But my favorite use for celery seed is in celery soda. It's a bit of an acquired taste, but I can't think of any soft drink more refreshing, and many swear by it. Dr. Brown's Cel-Ray soda is the only brand I've seen, and it's somewhat difficult to find. But if you make your own syrup you can enjoy it whenever you like (it keeps practically forever) and use it in whatever cocktails you can dream up.
- 1/4 cup coarse salt (such as kosher or sea salt)
- 2 tablespoons celery seed
- 2 cups granulated sugar
- 1 cup water
- 2 tablespoons freshly ground celery seed
- Soda Water
Put salt and celery seed in a grinder, blender, or mortar and pestle. Grind till fine but not powdery.
Move the celery salt to an air-tight container and use it within the next eight months.
- makes 1 cup of syrup, or 8 to twelve servings -
Recipe courtesy Alton Brown.
Place the sugar and the water into a medium saucepan over medium-high heat.
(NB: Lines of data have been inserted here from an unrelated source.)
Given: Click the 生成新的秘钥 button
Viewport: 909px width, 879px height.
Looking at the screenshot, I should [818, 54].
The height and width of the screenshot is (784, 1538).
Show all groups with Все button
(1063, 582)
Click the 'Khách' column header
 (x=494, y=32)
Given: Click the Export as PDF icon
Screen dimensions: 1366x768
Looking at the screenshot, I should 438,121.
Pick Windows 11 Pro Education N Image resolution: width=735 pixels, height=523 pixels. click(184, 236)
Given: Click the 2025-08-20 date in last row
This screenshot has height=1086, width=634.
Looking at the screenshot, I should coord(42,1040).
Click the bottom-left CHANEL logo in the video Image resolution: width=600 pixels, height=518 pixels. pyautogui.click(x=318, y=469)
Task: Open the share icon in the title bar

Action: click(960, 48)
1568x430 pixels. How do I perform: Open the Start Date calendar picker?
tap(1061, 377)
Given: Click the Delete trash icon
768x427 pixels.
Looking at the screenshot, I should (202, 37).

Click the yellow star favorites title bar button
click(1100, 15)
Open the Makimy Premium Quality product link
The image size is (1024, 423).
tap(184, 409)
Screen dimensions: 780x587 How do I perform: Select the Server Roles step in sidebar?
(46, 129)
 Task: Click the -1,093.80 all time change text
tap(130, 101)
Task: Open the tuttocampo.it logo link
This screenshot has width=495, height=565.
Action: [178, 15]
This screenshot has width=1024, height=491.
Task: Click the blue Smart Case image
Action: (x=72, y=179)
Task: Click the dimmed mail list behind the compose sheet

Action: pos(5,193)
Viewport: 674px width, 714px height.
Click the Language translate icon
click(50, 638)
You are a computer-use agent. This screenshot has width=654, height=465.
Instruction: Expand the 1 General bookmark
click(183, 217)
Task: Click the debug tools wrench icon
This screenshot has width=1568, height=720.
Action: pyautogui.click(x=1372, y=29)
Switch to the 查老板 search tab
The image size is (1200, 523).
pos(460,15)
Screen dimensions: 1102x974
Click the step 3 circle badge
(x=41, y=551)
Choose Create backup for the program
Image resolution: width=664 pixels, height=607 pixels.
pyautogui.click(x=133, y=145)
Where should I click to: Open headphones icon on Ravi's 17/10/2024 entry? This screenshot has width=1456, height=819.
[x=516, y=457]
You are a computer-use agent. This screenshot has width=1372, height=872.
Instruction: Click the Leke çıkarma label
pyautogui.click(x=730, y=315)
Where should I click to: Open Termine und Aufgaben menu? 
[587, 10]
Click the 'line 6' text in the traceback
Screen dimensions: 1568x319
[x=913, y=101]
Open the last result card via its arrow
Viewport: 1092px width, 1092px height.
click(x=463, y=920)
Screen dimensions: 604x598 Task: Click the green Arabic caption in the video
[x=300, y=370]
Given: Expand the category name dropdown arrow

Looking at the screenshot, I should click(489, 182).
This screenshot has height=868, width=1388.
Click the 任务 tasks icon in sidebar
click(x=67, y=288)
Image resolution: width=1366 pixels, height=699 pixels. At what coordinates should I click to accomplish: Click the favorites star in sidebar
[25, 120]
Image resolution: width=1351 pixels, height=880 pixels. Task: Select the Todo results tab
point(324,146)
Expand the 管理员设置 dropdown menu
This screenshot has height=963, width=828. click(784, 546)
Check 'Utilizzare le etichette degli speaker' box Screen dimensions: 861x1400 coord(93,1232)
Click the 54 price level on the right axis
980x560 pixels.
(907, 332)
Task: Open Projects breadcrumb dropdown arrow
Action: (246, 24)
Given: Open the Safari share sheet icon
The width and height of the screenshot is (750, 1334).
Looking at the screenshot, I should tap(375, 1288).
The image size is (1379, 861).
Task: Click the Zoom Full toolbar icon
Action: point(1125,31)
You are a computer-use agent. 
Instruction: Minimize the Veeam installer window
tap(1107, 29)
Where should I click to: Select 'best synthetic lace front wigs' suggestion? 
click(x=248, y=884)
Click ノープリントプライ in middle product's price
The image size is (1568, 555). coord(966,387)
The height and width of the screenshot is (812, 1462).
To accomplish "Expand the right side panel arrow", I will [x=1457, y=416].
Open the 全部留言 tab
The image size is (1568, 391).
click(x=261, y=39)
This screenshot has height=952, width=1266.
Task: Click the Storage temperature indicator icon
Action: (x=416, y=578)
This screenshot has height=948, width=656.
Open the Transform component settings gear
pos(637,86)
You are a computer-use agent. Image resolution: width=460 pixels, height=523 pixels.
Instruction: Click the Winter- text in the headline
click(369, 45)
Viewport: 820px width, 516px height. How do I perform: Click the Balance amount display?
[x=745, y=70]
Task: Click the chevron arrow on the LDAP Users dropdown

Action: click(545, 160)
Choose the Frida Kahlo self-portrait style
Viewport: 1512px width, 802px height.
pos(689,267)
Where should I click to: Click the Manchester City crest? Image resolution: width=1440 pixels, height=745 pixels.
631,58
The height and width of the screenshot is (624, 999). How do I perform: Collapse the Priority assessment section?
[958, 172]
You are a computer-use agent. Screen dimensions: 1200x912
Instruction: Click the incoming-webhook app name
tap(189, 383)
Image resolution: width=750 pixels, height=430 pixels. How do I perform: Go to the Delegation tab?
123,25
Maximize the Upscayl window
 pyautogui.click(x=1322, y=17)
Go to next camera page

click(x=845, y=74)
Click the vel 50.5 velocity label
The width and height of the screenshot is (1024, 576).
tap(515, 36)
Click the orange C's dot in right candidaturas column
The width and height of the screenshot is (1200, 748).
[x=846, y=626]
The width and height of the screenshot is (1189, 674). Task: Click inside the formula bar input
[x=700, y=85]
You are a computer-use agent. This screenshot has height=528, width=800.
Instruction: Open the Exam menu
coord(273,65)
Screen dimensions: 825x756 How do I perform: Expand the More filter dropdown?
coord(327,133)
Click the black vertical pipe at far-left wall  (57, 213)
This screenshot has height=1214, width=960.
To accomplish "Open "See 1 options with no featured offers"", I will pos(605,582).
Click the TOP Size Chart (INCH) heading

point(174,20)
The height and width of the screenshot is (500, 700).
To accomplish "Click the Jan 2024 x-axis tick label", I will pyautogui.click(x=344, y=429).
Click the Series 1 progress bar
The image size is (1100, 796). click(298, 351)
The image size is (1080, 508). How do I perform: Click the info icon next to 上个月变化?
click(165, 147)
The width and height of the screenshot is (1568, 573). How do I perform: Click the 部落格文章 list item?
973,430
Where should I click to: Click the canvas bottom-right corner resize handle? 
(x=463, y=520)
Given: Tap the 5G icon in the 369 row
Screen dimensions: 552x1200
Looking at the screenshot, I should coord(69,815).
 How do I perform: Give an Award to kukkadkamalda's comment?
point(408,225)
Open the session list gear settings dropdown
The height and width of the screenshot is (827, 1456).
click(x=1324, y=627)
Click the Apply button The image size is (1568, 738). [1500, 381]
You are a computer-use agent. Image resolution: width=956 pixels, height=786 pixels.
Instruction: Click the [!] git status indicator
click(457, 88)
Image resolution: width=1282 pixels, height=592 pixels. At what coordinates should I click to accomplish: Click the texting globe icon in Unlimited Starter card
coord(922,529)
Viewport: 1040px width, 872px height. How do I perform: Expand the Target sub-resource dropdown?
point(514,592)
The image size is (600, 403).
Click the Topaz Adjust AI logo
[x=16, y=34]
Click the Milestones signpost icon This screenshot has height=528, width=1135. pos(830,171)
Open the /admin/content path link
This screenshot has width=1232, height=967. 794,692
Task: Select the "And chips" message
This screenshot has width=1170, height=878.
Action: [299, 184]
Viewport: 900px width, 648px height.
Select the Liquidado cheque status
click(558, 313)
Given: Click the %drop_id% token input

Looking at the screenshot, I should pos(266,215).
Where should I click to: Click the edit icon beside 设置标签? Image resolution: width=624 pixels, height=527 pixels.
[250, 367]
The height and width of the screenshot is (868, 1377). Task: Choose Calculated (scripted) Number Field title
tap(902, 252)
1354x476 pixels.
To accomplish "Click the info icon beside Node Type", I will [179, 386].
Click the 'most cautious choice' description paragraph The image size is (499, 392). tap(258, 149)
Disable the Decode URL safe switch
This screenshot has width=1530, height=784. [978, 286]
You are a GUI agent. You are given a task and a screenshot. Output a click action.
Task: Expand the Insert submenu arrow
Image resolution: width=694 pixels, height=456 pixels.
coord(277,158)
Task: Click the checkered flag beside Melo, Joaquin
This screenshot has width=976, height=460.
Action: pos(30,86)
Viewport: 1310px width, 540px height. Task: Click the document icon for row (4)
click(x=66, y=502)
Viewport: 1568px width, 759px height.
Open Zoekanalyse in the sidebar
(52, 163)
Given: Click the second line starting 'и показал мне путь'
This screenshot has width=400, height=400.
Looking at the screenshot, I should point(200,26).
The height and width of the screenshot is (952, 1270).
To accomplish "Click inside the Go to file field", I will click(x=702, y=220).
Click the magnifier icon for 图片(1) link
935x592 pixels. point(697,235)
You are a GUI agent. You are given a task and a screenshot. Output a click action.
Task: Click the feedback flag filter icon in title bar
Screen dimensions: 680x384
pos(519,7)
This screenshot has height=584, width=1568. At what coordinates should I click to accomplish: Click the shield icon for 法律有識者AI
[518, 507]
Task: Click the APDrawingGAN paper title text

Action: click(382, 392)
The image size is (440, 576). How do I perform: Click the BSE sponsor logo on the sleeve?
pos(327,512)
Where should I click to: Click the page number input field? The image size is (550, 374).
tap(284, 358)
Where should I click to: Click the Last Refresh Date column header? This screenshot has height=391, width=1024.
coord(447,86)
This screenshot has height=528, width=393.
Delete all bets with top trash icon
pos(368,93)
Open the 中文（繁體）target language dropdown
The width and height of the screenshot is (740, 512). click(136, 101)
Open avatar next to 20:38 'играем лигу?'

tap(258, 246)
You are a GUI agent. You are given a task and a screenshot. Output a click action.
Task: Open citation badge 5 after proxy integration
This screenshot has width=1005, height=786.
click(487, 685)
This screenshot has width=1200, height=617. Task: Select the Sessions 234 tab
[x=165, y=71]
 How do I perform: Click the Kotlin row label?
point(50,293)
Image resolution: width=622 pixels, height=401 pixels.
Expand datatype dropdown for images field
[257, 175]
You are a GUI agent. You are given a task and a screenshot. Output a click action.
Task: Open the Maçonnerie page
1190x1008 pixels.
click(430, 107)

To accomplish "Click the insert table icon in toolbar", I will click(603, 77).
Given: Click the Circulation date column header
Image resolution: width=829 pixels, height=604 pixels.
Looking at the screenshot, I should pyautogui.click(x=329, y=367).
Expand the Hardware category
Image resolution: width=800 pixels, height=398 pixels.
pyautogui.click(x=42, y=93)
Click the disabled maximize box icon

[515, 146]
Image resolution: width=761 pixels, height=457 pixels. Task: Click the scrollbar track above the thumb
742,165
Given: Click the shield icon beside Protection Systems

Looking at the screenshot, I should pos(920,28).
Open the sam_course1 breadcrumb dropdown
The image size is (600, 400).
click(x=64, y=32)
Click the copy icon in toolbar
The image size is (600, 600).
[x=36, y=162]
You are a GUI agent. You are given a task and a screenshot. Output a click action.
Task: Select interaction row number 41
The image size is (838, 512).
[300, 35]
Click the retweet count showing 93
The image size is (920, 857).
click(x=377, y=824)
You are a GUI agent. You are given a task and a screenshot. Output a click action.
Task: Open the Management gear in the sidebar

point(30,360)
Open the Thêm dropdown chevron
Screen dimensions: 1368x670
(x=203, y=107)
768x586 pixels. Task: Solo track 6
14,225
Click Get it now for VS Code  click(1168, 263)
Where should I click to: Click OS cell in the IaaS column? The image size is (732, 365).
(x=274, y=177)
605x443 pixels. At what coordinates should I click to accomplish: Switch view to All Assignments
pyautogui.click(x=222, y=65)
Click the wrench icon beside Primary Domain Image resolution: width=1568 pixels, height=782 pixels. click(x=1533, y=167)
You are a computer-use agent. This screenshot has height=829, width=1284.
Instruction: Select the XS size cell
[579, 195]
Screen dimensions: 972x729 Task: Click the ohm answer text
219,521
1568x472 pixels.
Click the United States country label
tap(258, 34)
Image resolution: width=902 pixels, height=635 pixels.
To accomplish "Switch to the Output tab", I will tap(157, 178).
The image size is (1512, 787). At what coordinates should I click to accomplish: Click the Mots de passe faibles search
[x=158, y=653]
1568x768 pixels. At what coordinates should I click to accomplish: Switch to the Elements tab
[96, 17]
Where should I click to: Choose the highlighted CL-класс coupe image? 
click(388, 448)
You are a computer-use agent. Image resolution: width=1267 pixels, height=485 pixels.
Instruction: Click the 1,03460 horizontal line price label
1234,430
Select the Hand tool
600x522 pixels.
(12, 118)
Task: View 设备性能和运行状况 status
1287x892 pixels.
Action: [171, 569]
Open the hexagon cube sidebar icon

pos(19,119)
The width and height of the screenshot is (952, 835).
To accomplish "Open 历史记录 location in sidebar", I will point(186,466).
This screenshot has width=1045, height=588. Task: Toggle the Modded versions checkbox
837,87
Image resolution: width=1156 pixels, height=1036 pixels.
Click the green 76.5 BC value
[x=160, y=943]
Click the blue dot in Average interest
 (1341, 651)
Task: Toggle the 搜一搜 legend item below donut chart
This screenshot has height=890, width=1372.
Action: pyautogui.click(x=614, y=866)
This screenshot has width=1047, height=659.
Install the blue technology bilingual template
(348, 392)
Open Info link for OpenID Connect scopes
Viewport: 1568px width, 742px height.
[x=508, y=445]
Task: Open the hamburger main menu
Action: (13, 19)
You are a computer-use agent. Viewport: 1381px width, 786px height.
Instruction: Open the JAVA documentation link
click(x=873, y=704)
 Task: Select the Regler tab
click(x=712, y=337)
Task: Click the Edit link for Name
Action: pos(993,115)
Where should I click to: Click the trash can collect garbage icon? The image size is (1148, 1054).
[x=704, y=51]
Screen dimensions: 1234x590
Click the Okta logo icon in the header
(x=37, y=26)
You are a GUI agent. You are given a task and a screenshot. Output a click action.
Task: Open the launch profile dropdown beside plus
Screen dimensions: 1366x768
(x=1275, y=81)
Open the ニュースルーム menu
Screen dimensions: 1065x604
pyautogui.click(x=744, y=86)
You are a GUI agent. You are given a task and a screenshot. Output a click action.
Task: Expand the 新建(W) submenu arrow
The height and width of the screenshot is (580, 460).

Stir to combine. Continue to stir frequently until all of the sugar has dissolved.
Remove from the heat and add the celery seed, cover and allow to steep for 1 hour.
Strain though a fine mesh strainer into a heat-proof container and place in the refrigerator, uncovered until completely cool. Place in an airtight container and store for up to 6 months.
To use, add 2 tablespoons (or to taste) of syrup to 1 cup soda water and stir to combine.